Okay, so you've probably seen some variation of this idea before, with the grapefruit, avocado and almonds, but that's because it's such a great combination, with the crunchy/nutty almonds, bitter/sour/juicy grapefruit, and smooth/creamy avocado. It has so many complementary flavours, and it's so nice and refreshing! You could even eat it for dessert, if you add oranges and maybe honey-roast the almonds and don't mind eating salad for dessert. But who says lettuce can't be sweet? In Asia they eat beans for dessert.

Anyway, this recipe is different. Well, slightly different. But the addition of herbs, coriander, fennel, and especially tahini really makes this salad extra special.

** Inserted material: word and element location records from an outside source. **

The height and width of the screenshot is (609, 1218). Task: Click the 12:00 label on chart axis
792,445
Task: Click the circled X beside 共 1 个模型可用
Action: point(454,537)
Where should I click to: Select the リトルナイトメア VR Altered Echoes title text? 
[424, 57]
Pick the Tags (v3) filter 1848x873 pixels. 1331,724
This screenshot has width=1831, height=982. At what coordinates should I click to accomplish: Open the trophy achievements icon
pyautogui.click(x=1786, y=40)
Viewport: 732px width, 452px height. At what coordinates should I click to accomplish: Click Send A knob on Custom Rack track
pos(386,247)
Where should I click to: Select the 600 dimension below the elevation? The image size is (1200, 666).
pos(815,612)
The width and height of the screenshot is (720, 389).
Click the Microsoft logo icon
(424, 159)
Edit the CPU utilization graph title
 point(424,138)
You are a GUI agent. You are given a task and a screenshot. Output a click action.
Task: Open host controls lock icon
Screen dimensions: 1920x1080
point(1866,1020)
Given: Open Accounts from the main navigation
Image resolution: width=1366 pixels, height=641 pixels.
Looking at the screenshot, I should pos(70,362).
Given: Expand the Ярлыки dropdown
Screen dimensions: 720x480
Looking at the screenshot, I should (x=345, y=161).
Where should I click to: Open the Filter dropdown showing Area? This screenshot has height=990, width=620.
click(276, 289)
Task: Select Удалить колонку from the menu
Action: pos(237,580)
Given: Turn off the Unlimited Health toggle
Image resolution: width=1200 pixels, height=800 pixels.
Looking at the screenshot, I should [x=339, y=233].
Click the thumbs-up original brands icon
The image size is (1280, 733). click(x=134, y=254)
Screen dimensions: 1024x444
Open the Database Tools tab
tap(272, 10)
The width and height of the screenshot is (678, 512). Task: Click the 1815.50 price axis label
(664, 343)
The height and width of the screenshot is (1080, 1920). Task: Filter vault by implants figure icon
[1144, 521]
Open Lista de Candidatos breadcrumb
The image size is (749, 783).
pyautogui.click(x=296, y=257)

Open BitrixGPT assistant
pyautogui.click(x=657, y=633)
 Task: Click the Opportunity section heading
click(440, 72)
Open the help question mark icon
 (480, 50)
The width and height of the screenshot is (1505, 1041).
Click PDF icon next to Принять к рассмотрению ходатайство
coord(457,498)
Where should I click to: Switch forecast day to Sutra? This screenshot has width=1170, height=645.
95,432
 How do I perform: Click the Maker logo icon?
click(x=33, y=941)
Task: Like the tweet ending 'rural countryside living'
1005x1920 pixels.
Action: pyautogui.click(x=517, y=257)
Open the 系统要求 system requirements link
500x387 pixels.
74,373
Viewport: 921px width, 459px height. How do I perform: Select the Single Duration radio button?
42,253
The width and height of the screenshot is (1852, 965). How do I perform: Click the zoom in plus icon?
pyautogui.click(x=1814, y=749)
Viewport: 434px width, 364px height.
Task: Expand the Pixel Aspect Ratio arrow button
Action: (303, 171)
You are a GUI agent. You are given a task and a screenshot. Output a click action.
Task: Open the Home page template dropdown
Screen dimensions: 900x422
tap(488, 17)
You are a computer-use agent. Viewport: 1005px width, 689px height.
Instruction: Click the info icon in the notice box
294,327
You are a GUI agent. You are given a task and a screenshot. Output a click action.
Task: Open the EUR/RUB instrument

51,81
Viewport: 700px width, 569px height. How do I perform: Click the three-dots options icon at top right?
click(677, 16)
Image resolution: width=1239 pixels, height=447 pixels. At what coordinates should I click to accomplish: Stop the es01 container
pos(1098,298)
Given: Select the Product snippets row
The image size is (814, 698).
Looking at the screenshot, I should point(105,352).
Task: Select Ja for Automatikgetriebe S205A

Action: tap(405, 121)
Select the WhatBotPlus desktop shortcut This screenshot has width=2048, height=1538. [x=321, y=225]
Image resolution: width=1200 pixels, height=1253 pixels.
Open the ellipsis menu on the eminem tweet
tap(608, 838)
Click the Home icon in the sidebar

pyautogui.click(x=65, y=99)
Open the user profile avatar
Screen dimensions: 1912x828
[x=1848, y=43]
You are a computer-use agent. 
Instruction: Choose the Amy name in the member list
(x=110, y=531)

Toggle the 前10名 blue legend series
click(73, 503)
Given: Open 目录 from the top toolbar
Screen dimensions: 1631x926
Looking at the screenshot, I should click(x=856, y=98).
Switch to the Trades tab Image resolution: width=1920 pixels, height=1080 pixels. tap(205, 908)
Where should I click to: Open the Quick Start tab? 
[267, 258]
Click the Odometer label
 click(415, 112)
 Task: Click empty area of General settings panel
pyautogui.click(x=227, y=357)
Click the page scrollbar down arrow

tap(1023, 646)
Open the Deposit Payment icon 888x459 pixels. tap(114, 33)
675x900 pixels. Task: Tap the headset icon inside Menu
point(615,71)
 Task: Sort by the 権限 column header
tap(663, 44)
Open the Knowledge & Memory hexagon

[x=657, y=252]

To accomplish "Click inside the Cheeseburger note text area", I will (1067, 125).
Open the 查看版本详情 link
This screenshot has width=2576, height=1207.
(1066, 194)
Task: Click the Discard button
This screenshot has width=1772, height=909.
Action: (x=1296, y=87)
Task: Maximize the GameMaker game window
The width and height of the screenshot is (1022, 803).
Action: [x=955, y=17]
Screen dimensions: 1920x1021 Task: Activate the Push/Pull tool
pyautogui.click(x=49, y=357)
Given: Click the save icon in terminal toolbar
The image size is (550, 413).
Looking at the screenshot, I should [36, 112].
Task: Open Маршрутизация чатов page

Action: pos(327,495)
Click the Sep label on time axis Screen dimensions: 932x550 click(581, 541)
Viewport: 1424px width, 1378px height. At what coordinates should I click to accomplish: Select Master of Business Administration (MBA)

Any tender lettuce is good, and romaine is great in this salad. I used lettuce from my garden, a mixture of cos and green leafy lettuce. Mint is the recommended fresh herb, but I have a monster tarragon plant in the front, so that's what I used. Cilantro also works if you're one of those fortunate people who enjoy the taste. I happen to be one of those people who got the genetic short end of the stick and can't stand it. These herbs work best, but I think that almost any tender fresh herbs would work. Also, make sure to save the fennel fronds!

And some of this
I used some of this

Tahini Grapefruit Salad


about 1/2 head lettuce, torn into bite-sized pieces
1 grapefruit
handful of chopped almonds
1/2 avocado, thinly sliced
1/2 fennel bulb, thinly sliced, fronds chopped
1/4 cup chopped fresh mint or tarragon
juice of half a lime
1/2 tsp ground coriander
2 Tbsp tahini
2 Tbsp olive oil
salt and pepper, to taste
water, as necessary, to thin
optional: sliced cucumber, sliced sugar snap peas


1. Whisk together the lime juice, tahini, olive oil, coriander, salt, and pepper in a small bowl. Slowly add water until you achieve your desired consistency. If should be fairly thick, but still pour-able.
2. Segment the grapefruit over your dressing bowl, so the juice falls into the dressing. Whisk the juice into the dressing.
3. Combine the lettuce, grapefruit segment, avocado slices, fennel, cucumber, sugar snap peas, and mint in a large bowl.
4. Pour the dressing over the salad; you may have a bit extra. Save for use as a sauce in other recipes. Toss to coat.
5. Sprinkle with almonds and fennel fronds.
6. Enjoy!

Variation: Leave out mint, fennel, and coriander. Use romaine as your lettuce and use lemon juice instead of lime. Add 1 tsp of za'atar to the dressing.

Serve with grilled chicken or fish for a meal, or enjoy as a lovely spring/summer side dish.

I will make ice cream, just as soon as I get some eggs, and post the recipe (sorry, this one won't be vegan, but it will be dairy-free!).